Medicare Fraud, Waste and Abuse
- The Affordable Care Act includes new resources and tools to protect taxpayer dollars by preventing fraud in Medicare and Medicaid, building on the efforts of the Department of Health and Human Services and the Justice Department. In the last three years, the government recovered over $14.9 billion from individuals and companies seeking fraudulent payments. These efforts have been strengthened by tougher penalties for people who steal from Medicare and more law enforcement to identify criminals abusing the law and beneficiaries.
- Other measures include supporting technology to prevent fraud before it happens. Examples are preventing fraudulent payments from going out in the first place vs. trying to recapture the money and working with the Senior Medicare Patrol program, which educates seniors and their friends and neighbors about how to stop Medicare fraud.
Helping Americans of All Ages
- The Affordable Care Act helps seniors and Americans of all ages. The following ACA benefits will be implemented in 2014, improving health care for more individuals and families.
- Requiring U.S. citizens and legal residents to have qualifying health coverage (there is a phased-in tax penalty for those without coverage, with certain exemptions).
- Providing refundable and advanceable tax credits and cost sharing subsidies to eligible individuals.
- Creating state-based health insurance exchanges where individuals and small businesses with up to 100 employees can purchase qualified coverage.

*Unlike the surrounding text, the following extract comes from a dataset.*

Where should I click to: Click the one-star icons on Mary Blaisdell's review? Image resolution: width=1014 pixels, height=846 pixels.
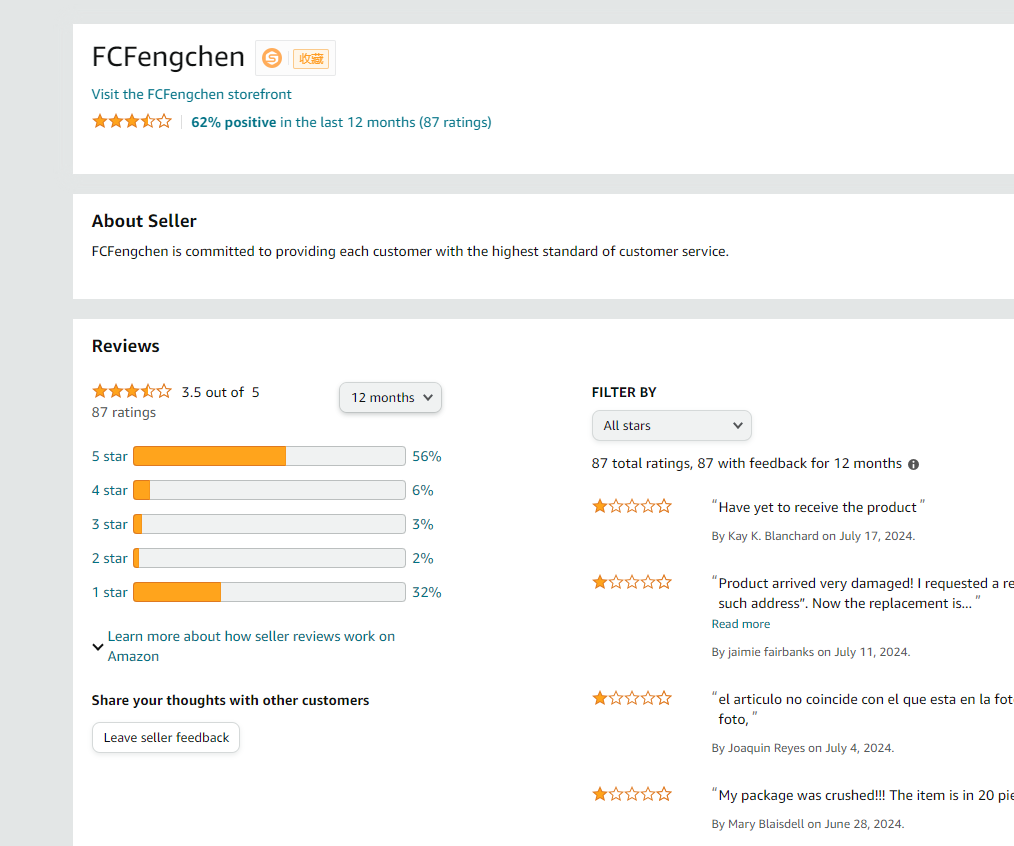[632, 793]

- Requiring guarantee issue and renewability of health insurance regardless of health status and allowing rating variation based only on age (limited to a 3 to 1 ratio), geographic area, family composition and tobacco use in the individual, small group market and the health insurance exchanges.
- Prohibiting annual limits on the dollar value of coverage.

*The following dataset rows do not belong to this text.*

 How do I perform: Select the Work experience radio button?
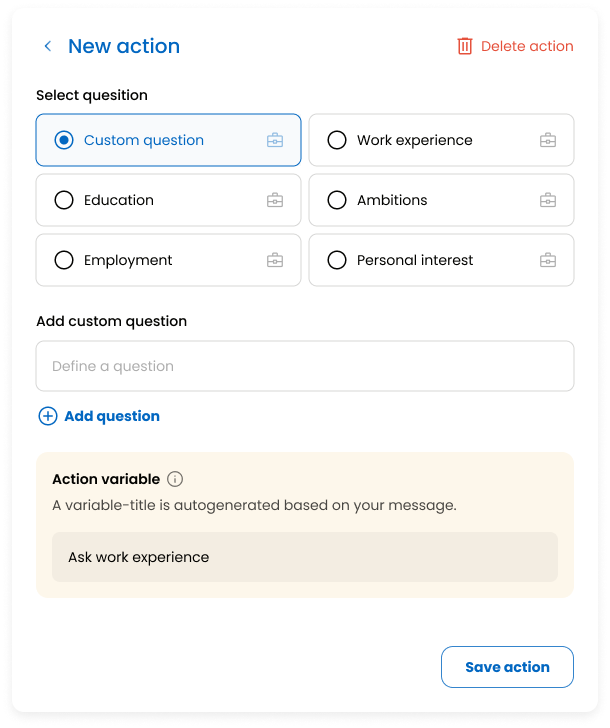(x=337, y=140)
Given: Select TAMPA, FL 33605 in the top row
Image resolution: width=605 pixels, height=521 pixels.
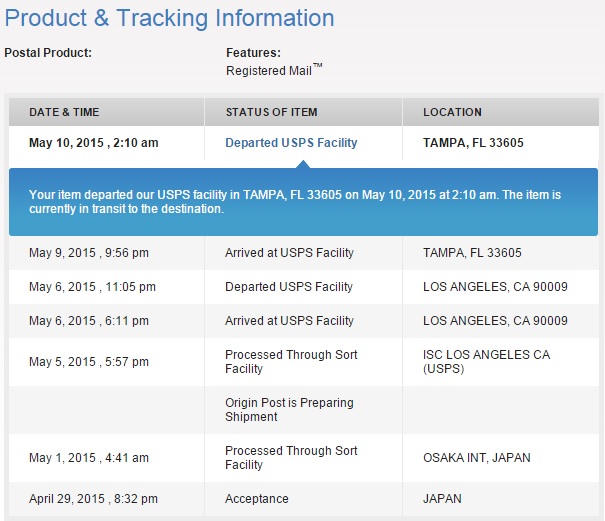Looking at the screenshot, I should [x=473, y=143].
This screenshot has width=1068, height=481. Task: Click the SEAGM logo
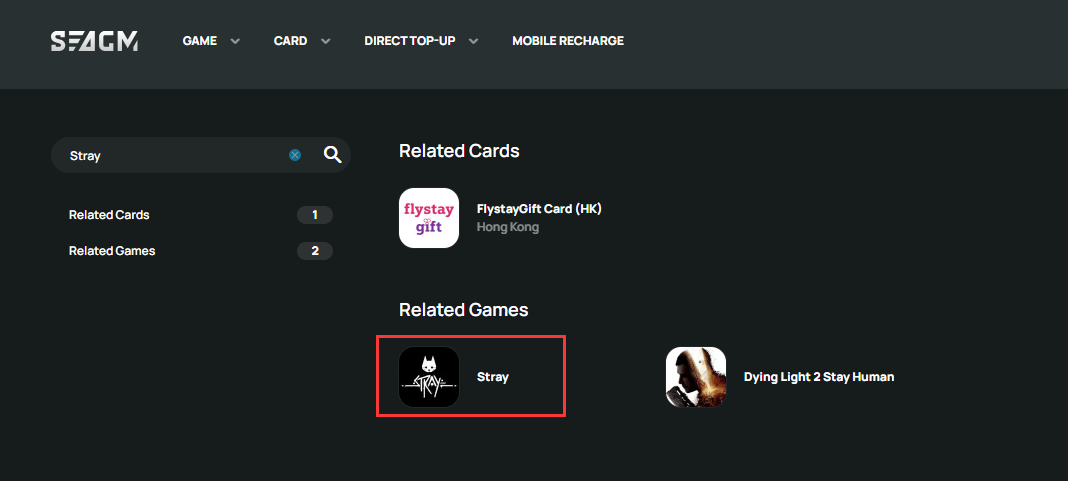point(95,41)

- Requiring Medicare Advantage plans to have medical loss ratios no lower than 85 percent.
- Reducing Medicare payments to certain hospitals for hospital-acquired conditions by one percent.
- Expanding Medicaid (optional for states) to individuals not eligible for Medicare under age 65 with incomes up to 133 percent of the federal poverty level and providing enhanced federal matching payments for new eligibles.

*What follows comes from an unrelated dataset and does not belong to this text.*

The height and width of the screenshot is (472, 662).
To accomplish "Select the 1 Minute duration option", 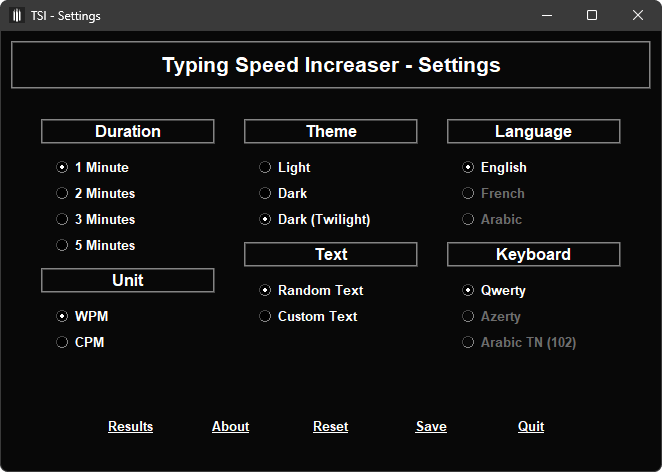I will tap(63, 168).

- Allowing all hospitals participating in Medicaid to make presumptive eligibility determinations for all Medicaid-eligible populations.
- Requiring the Office of Personnel Management to contract with insurers to offer at least two multi-state plans in each health care exchange.
- Creating an essential health benefits package that provides a comprehensive set of services, limiting annual cost-sharing to the Health Savings Account limits.
- Creating a temporary reinsurance program to collect payments from health insurers in the individual and group markets to provide payments to plans in the individual market that cover high-risk individuals.
- Permitting states the option to create a Basic Health Plan for uninsured individuals with incomes between 133-200 percent of federal poverty level who would otherwise be eligible to receive premium subsidies in the exchange.
- Assessing a fee of $2,000 per full-time employee, excluding the first 30 employees, on employers with more than 50 employees that do not offer coverage and have at least one full-time employee who receives a premium tax credit.
- Permitting employers to offer employees rewards of up to 30 percent, potentially increasing to 50 percent, of the cost of coverage for participating in a wellness program and meeting certain health-related standards.
- Imposing new fees on the health insurance sector.
- Establishing an Independent Advisory Board, comprised of 15 members, to submit legislative proposals containing recommendations to reduce the per capita rate of growth in Medicare spending if spending exceeds a target growth rate.